There will be times when the primary facilitator is unavailable to conduct meetings. A back-up facilitator must be identified to ensure that the primary facilitator’s unavailability, whether planned or unplanned, does not impact the youth’s meeting. Filling the back-up facilitator role will help medicate the cancelling of meetings based on agency circumstances. The identified facilitator(s) is required to attend the YCPRT Skills Training.


This role can be filled by an actual agency facilitator or by any individual who completes the YCPRT training (ie: an assessment worker, a placement supervisor, a CQI program evaluator). Aside from the youth, this is the most critical role. Their skillset should continually be assessed and developed. This individual is responsible for keeping the process on track and making sure the meeting objectives are met. They should facilitate communication and cooperation among participants making sure the youth voice is the priority of the meeting.

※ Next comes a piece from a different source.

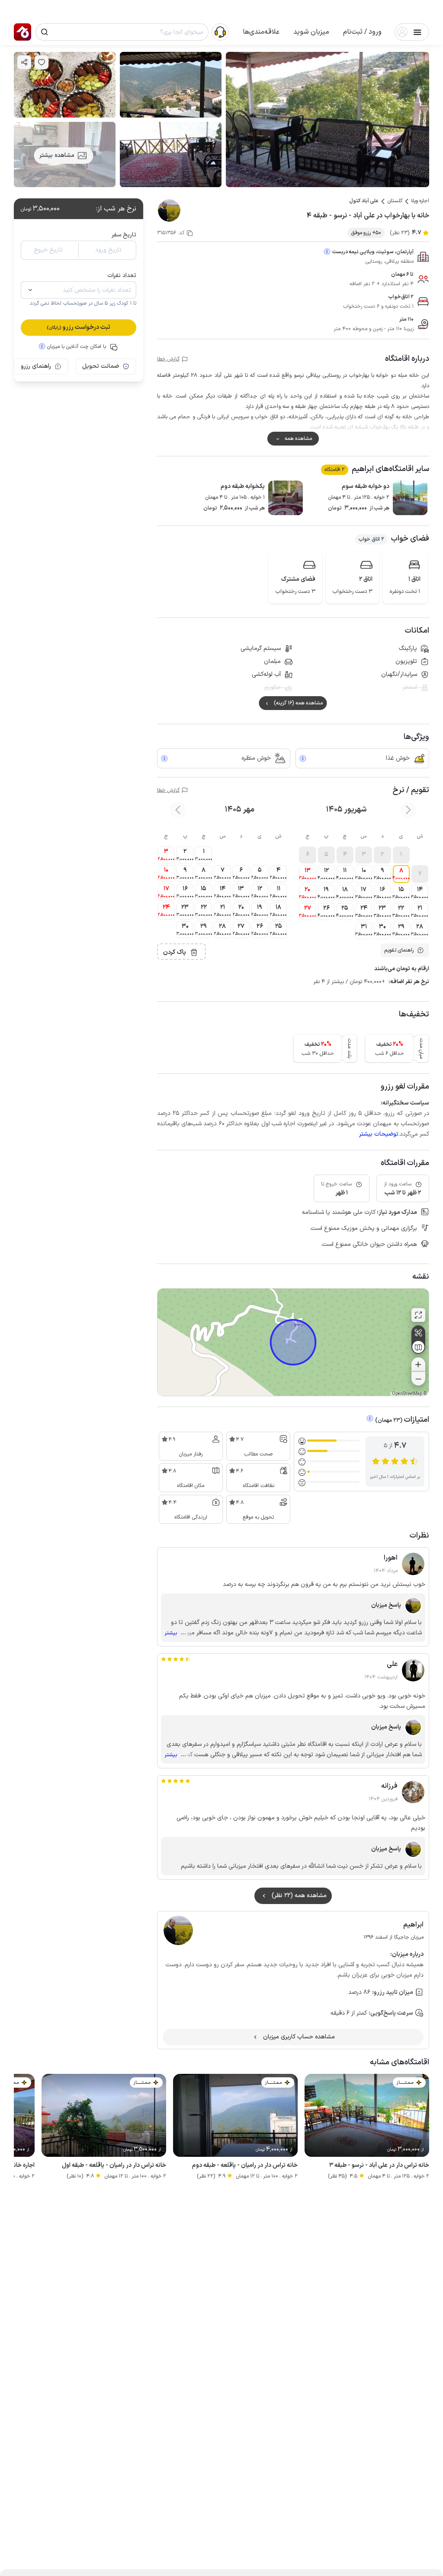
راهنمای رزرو (36, 366)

This role is great for a person of upper leadership because of their ability to provide internal consultation and permission. This role should be filled by permanency champions that are comfortable with challenging status quo. Master Practitioners should push teams to achieve goals and help create a safe, permanency focused environment for the youth and their support persons. This role should have the authority to make decisions and give permission for the team to move out-of-the box ideas forward without hindrance. When possible, the master practitioner should not be the direct superior to the facilitator.


This is a great role to be filled by ANY staff member (ie: a front desk staff, record manager, ongoing workers, transporters, intake worker, etc.). Some counties also choose to have a senior director or deputy director serve for one case at a time. The scribe role is an opportunity for engagement of all staff throughout the agency regardless of their professional role. This individual will be recording the process on the Permanency Roundtable Guide and Action Plan Form. Synthesizing discussions points into action steps and plans contributes to individual meeting experiences as well as youth and support person involvement, group dynamics, and overall program goals. The scribe is an active role in the meeting. They are not limited to just recording the meeting’s activities. They should contribute to the meeting in a meaningful manner.


The assigned primary worker for the youth. Their role provides a summary of the case, supplemental information, and responses to questions. Caseworkers are also critical in encouraging and preparing the youth to actively participate in this process.


The assigned primary supervisor for the youth. Their role is that of a support to the caseworker and the youth. The supervisor should help to provide a summary of the case, supplemental information, responses to questions as well as provide assistance in developing action steps, new ideas, and accountability.

Experts /

If an additional professional practitioner can provide insight or a unique perspective into the process, they may consult as part of hte ongoing process until the youth achieves rational and legal permanency.